Now, during the 14 day period, seller will not be able to sell to anybody else because he has a contract with you. If you find a buyer, you will then ASSIGN the contract to the new seller. To make it appealing to the new buyer, you can structure the deal in different ways.
How To Structure Your Deal With The End Buyer
First of all, I want to mention that the way I found my buyers was simply through Craigslist. I would place an ad selling a home at 10% below market value. That’s it, easy, simple and free.
There are many ways to structure your deal with the end buyer:
Option 1: Sell it to buyer at 10% discount. You will make 5% of the deal and I will show you exactly below how you will get your 5% deposited into your bank account.
Option 2: If buyer is an investor, you can offer to lease the property to you at a guaranteed 24 month lease with payment in full (equal to 10% of the purchase price) at the time of contract.
Option 3: If the buyer was brought to you by a third party, then you can pay that person a finders fee which is equal to the 10%.
These are just some ideas, however it is important that the buyer isn’t paid flat out from the seller just because that would be considered a “cash back” deal which is against the law.
One very important part I almost forgot to mention is that in the contract between you and the seller, you must write your name as the buyer in the following manner:
I, John Doe and/or Assigns….
The “and/or Assigns” will allow you to assign the contract to any other buyer which is legal to do in all 50 States.
Ok, now here’s how to buy real estate with no money down and how you will get paid. In addition to the sales contract between you and the seller, you must have two additional documents added. The first one is basically a Real Estate Investor Disclosure which states that you are an investor and that you intend to find the buyer for a profit of 15% of the value (or whatever amount you negotiated with the seller) and that you have 14 days to find a buyer (or whatever amount of time you negotiated). That you will be paid through a promissory note after sale is completed.

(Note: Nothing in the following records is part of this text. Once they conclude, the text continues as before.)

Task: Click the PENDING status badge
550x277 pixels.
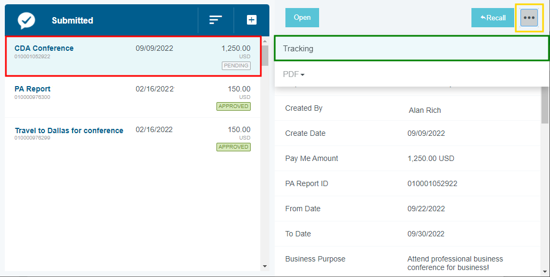Action: tap(236, 66)
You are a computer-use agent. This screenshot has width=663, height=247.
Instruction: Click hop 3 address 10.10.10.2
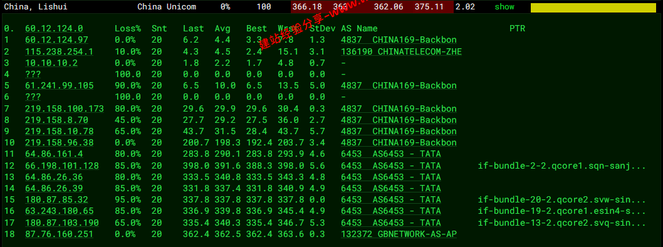[51, 63]
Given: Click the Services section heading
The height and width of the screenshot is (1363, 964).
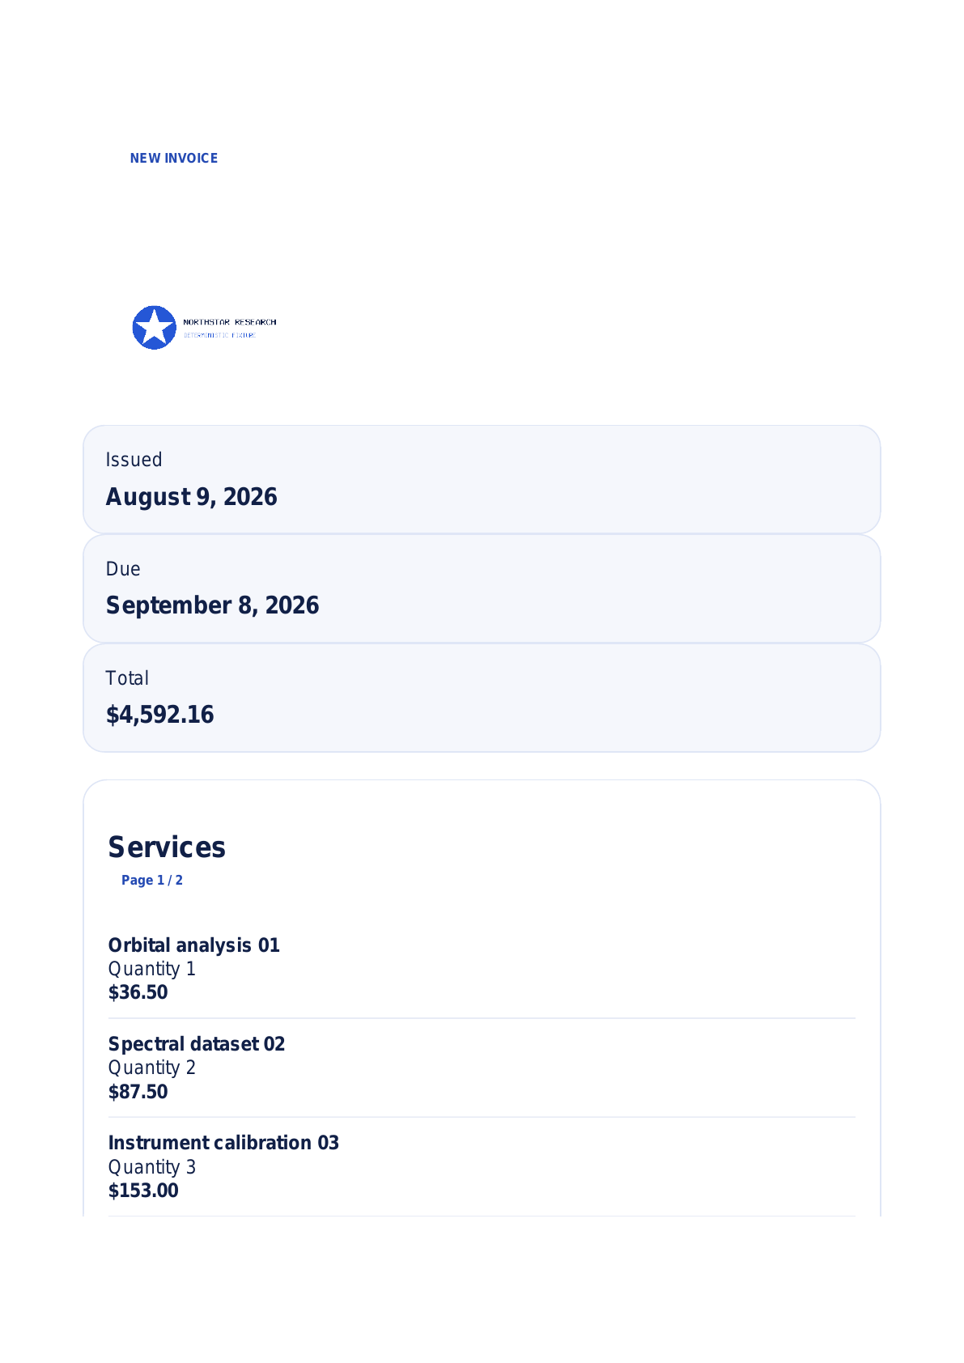Looking at the screenshot, I should 167,847.
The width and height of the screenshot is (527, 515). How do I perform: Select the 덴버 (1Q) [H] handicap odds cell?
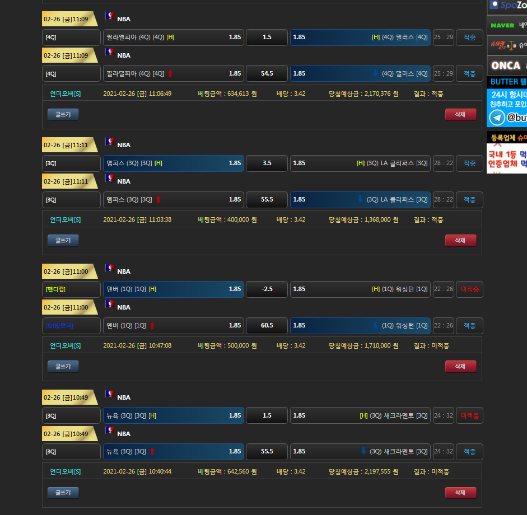point(174,289)
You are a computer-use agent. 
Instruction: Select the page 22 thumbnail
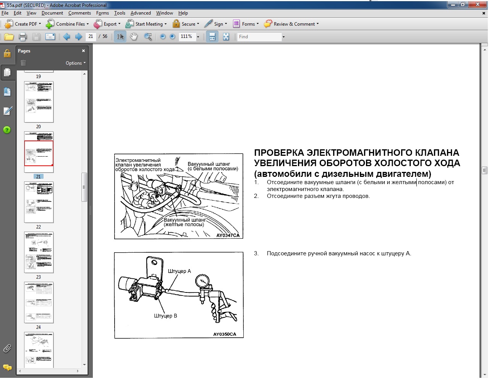(39, 202)
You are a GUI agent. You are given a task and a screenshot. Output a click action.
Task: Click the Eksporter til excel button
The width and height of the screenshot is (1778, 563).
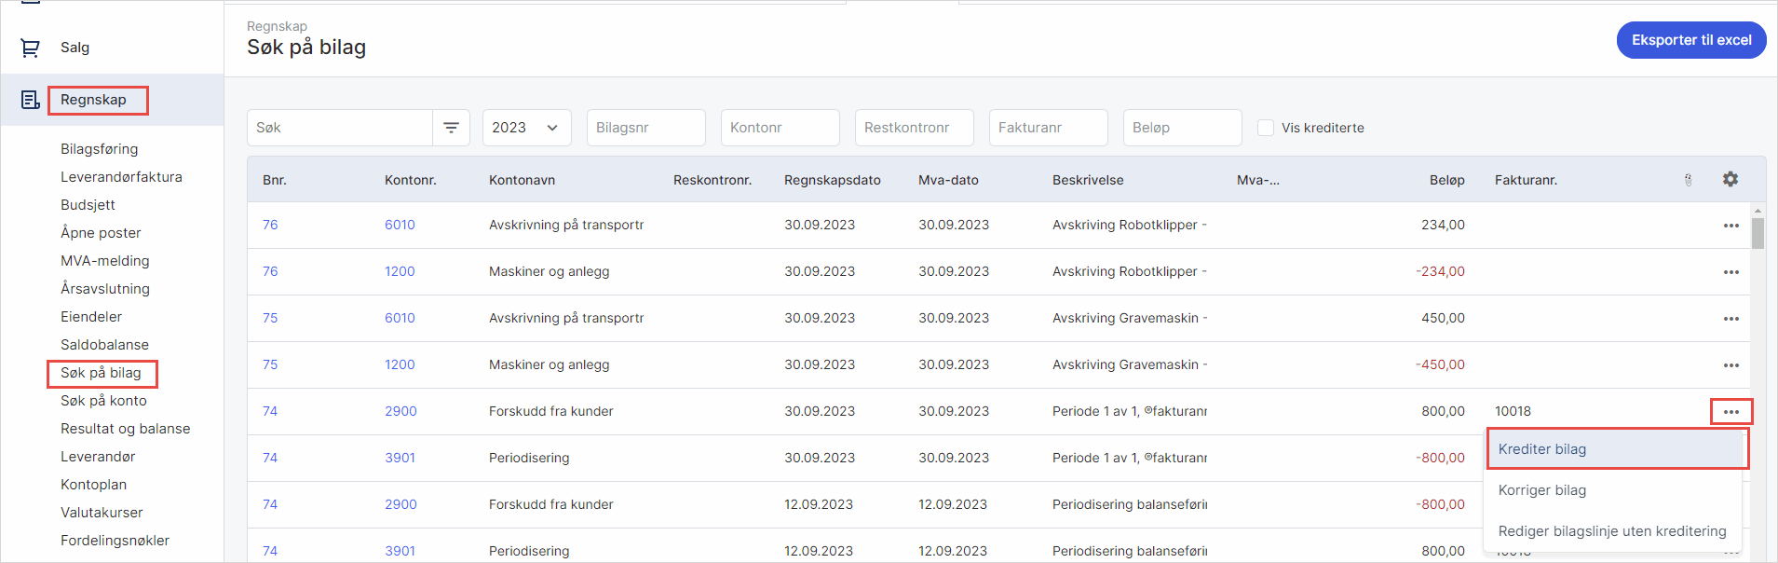click(x=1690, y=40)
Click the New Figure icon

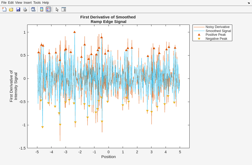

The second document to be signed is the Promissory Note. This is where you state that
the seller promisses to pay you 15% of the deal. So for example on a $500,000.00 sale, the seller promises to pay you $75,000.00 as a FINDERS FEE to be paid ONLY to you if you find a buyer and contract is assigned within 14 days. The promissory note will be null and void if the above does not happen.
The promissory note will only be signed after you have your buyer sign the contract. You do not release the contract nor the deposit from your buyer until after you receive the promissory note from the seller.
After all this is completed and you have the promissory note from seller, plus the signed contract and deposit from buyer, you then open escrow with the escrow company of your choice. You provide the escrow company your bank information.
You can choose to record the promissory note with the county, however I found that it wasn’t necessary since you submit the promissory note to your escrow company with instructions that seller will receive 85% of the final sales price and 15% will be deposited directly to you.
Now, depending on how you structured the deal with the end buyer. You can instruct escrow to pay funds to the finders fee of the buyer or to pay for the lease contract, etc. Those funds will be paid from your funds which is the 15% that the buyer paid you.
Last but not least, the 5% remaining will be deposited directly into your bank account. On a $500,000 deal, you would make $25,000.00 and your only risk was $1.00. Simple, easy and effective.